▶ _Extracted records_
○ ○ ○ ○ ○
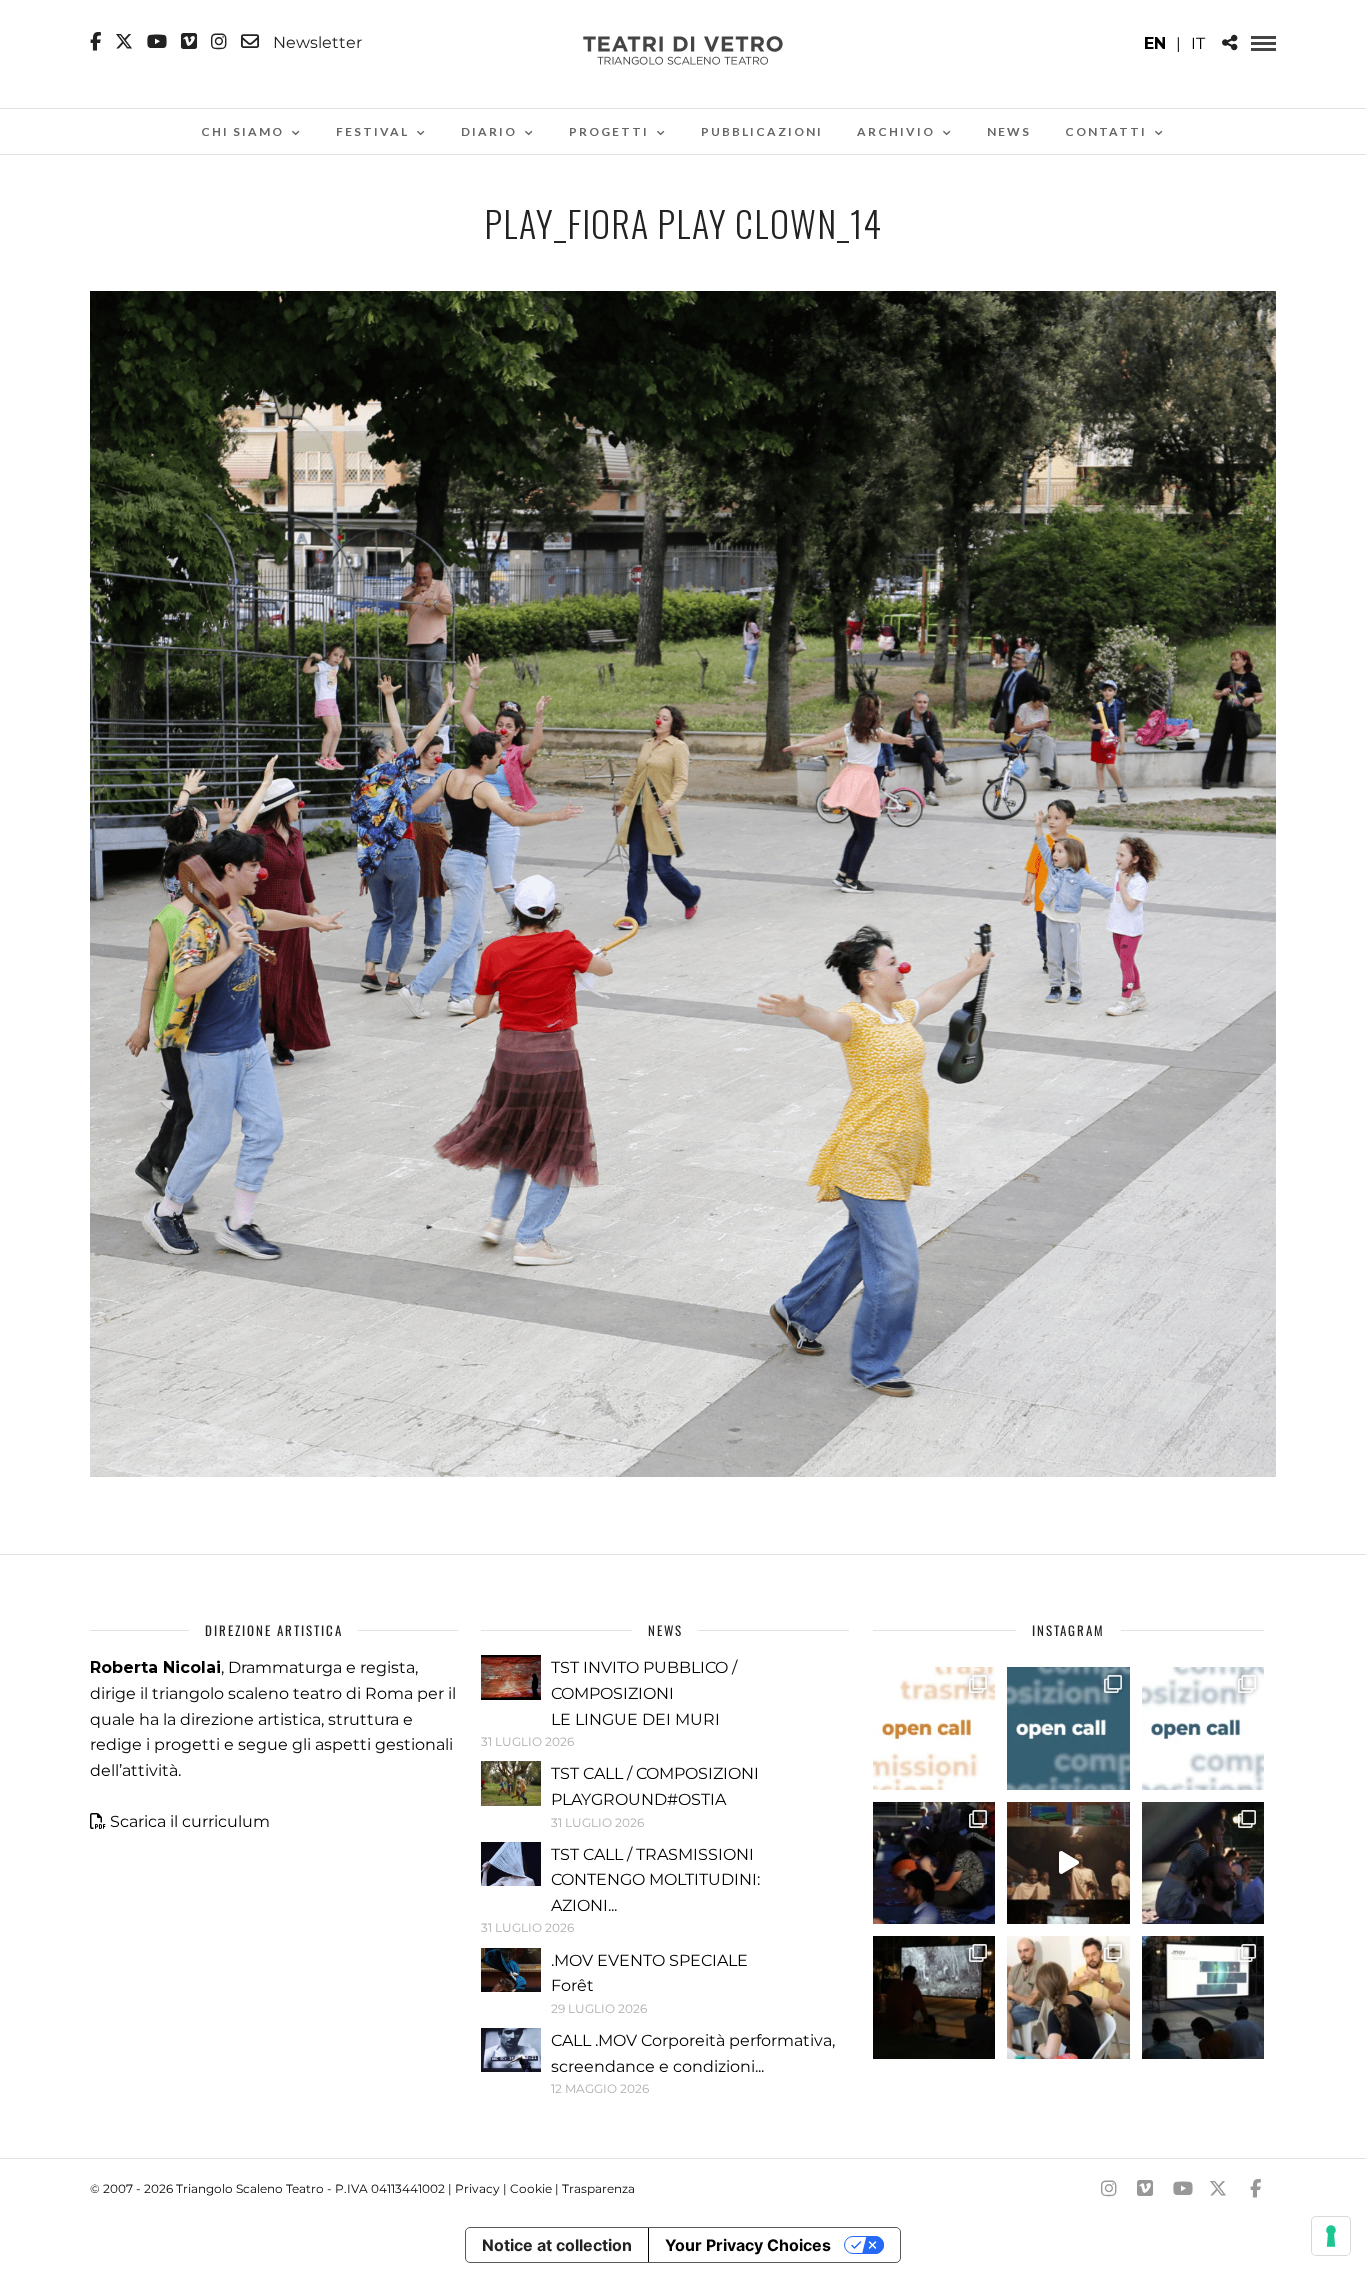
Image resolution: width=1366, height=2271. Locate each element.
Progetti (609, 131)
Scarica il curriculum (190, 1821)
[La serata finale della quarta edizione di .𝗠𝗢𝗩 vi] (1203, 1863)
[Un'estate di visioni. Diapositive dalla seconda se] (934, 1997)
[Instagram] (219, 42)
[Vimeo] (189, 42)
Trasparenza (598, 2188)
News (1009, 131)
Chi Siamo (242, 131)
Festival (372, 131)
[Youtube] (157, 42)
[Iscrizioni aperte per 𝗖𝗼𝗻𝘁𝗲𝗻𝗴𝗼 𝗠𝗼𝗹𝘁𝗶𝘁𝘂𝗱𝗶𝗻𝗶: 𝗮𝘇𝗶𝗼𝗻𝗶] (934, 1728)
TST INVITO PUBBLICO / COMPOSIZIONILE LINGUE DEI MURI (644, 1693)
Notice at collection (557, 2245)
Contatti (1106, 131)
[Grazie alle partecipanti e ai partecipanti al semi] (1068, 1997)
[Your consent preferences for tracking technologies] (1331, 2236)
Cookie (531, 2188)
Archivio (896, 131)
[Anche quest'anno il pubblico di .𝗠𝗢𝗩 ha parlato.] (934, 1863)
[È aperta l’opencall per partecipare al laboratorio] (1068, 1728)
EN (1155, 43)
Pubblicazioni (762, 131)
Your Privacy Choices (748, 2245)
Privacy (477, 2188)
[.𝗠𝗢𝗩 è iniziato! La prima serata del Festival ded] (1203, 1997)
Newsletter (315, 42)
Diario (489, 131)
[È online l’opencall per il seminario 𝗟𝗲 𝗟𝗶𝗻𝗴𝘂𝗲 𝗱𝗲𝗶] (1203, 1728)
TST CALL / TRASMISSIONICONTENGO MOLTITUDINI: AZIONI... (655, 1880)
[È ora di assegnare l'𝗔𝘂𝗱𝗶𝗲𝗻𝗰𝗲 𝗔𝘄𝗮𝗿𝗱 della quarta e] (1068, 1863)
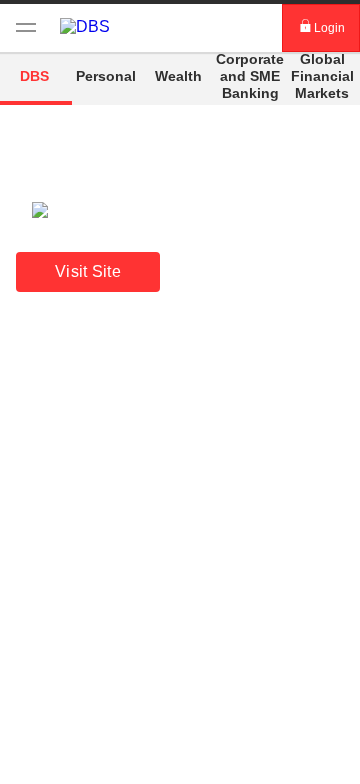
○ ○ ○ ○ ○
▶ _Instructions for the task_
Each record should be printed again precisely, though not its pictures.

▶ _Exercise answer_
Image resolution: width=1366, height=2271. Locate each element.
Progetti (609, 131)
Scarica il curriculum (190, 1821)
[La serata finale della quarta edizione di .𝗠𝗢𝗩 vi] (1203, 1863)
[Un'estate di visioni. Diapositive dalla seconda se] (934, 1997)
[Instagram] (219, 42)
[Vimeo] (189, 42)
Trasparenza (598, 2188)
News (1009, 131)
Chi Siamo (242, 131)
Festival (372, 131)
[Youtube] (157, 42)
[Iscrizioni aperte per 𝗖𝗼𝗻𝘁𝗲𝗻𝗴𝗼 𝗠𝗼𝗹𝘁𝗶𝘁𝘂𝗱𝗶𝗻𝗶: 𝗮𝘇𝗶𝗼𝗻𝗶] (934, 1728)
TST INVITO PUBBLICO / COMPOSIZIONILE LINGUE DEI MURI (644, 1693)
Notice at collection (557, 2245)
Contatti (1106, 131)
[Grazie alle partecipanti e ai partecipanti al semi] (1068, 1997)
[Your consent preferences for tracking technologies] (1331, 2236)
Cookie (531, 2188)
Archivio (896, 131)
[Anche quest'anno il pubblico di .𝗠𝗢𝗩 ha parlato.] (934, 1863)
[È aperta l’opencall per partecipare al laboratorio] (1068, 1728)
EN (1155, 43)
Pubblicazioni (762, 131)
Your Privacy Choices (748, 2245)
Privacy (477, 2188)
[.𝗠𝗢𝗩 è iniziato! La prima serata del Festival ded] (1203, 1997)
Newsletter (315, 42)
Diario (489, 131)
[È online l’opencall per il seminario 𝗟𝗲 𝗟𝗶𝗻𝗴𝘂𝗲 𝗱𝗲𝗶] (1203, 1728)
TST CALL / TRASMISSIONICONTENGO MOLTITUDINI: AZIONI... (655, 1880)
[È ora di assegnare l'𝗔𝘂𝗱𝗶𝗲𝗻𝗰𝗲 𝗔𝘄𝗮𝗿𝗱 della quarta e] (1068, 1863)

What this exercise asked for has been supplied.